Complete topographic product test passed!


This cell is used to test the functionality of the calculation of the topographic product. In the first place all dimensions of the distortions are tested to ensure that they can be displayed correctly. Afterwards the performance of an unsquared is tested to ensure the functionality of a non-squared one. At last a simple test on a calculation of a topographic product is tested and checked if the returned value is actually a numerical value. 

In [12]:
from minisom import MiniSom
chainlink_data = SOMToolBox_Parse("datasets\\chainlink\\chainlink.vec").read_weight_file()
clusters_data = SOMToolBox_Parse("datasets\\10clusters\\10clusters.vec").read_weight_file()

In [13]:
small_som_chainlink = MiniSom(10, 10, 3)
small_som_chainlink.train(chainlink_data['arr'], 1000)

map_size = (10,10)
small_som_chainlink_weights = small_som_chainlink.get_weights()
weights = small_som_chainlink_weights.reshape(map_size[0]*map_size[1], -1)
topographic_vals = topographic_product(rectangular_topology_dist(map_size), weights)
som_visualization(map_size, topographic_vals)

Launching server at http://localhost:57455


![{B34E0ED8-263E-45A1-9BDD-4B7743C21FA2}.png](attachment:93050001-057b-4c58-ad34-b63c3261afd4.png)

In [15]:
small_som_clusters = MiniSom(10, 10, 10)
small_som_clusters.train(clusters_data['arr'], 1000)

map_size = (10,10)
small_som_clusters_weights = small_som_clusters.get_weights()
weights = small_som_clusters_weights.reshape(map_size[0]*map_size[1], -1)
topographic_vals = topographic_product(rectangular_topology_dist(map_size), weights)
som_visualization(map_size, topographic_vals)

Launching server at http://localhost:57456


![{8287C102-7D6C-4BFE-B330-046B939B5C2B}.png](attachment:0e97c2a4-c51d-4664-8db7-291b78a1dc2e.png)

In [17]:
large_som_chainlink = MiniSom(100, 60, 3)
large_som_chainlink.train(chainlink_data['arr'], 3)

map_size = (100, 60)
large_som_chainlink_weights = large_som_chainlink.get_weights()
weights = large_som_chainlink_weights.reshape(map_size[0]*map_size[1], -1)
topographic_vals = topographic_product(rectangular_topology_dist(map_size), weights)
som_visualization(map_size, topographic_vals)

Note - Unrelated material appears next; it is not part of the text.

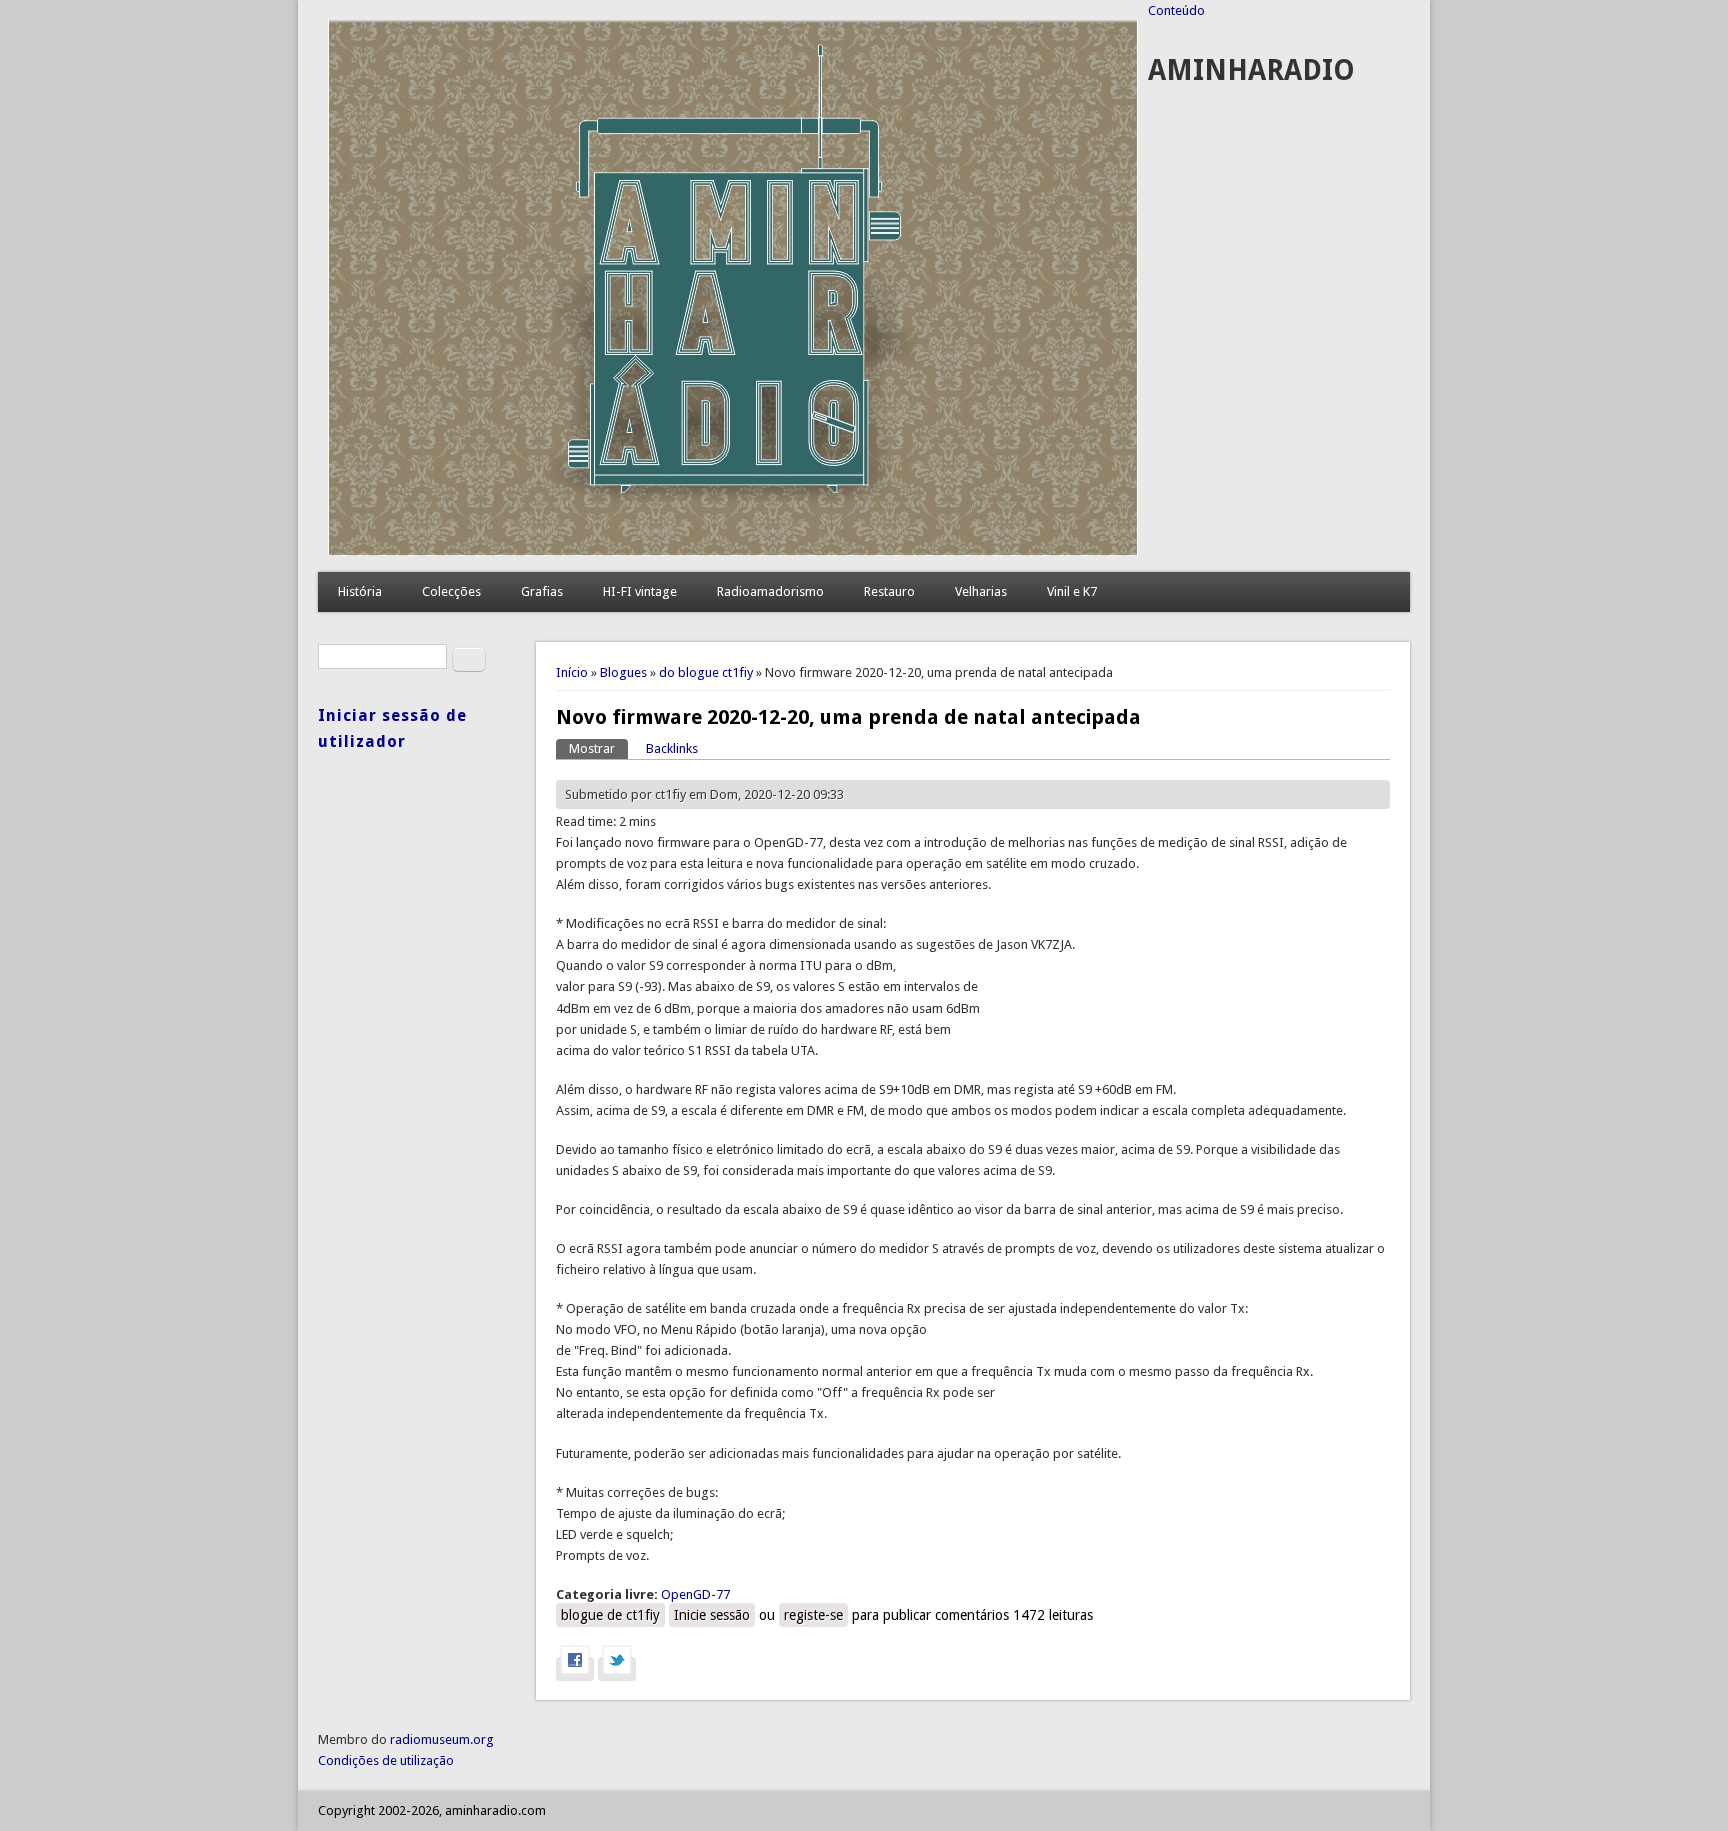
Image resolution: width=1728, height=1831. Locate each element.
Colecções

Launching server at http://localhost:58565




In [18]:
large_som_clusters = MiniSom(100, 60, 10)
large_som_clusters.train(clusters_data['arr'], 3)

map_size = (100, 60)
large_som_clusters_weights = large_som_clusters.get_weights()
weights = large_som_clusters_weights.reshape(map_size[0]*map_size[1], -1)
topographic_vals = topographic_product(rectangular_topology_dist(map_size), weights)
som_visualization(map_size, topographic_vals)

Launching server at http://localhost:56326


### Evaluation for 3/4:

Neighborhood-Radius: describes how many neighboring units (neurons) react to the input

With an increasing size of the Neighborhood-Radius the influence of the neighbor units gets bigger resulting in an increased global structure and a smoother representation. A downside of this is that the convergence of the som takes longer than with a smalle radius. 

Learning rate: describes the amount of change of the neurons during the training process

Generally speaking a higher learning rate results in a faster change of neuron values but may shoot over the optimum because of the high change of the neuron weights during training. An upside of this is the faster convergence compared to a smaller learning rate. A pro of a smaller learning rate is a better convergence and more stable results.

Overall the neighborhood radius and also the learning rate should both be adapted during the training. Both parameters should be set to higher values in the beginning of the training and then slowly decreased to smaller values.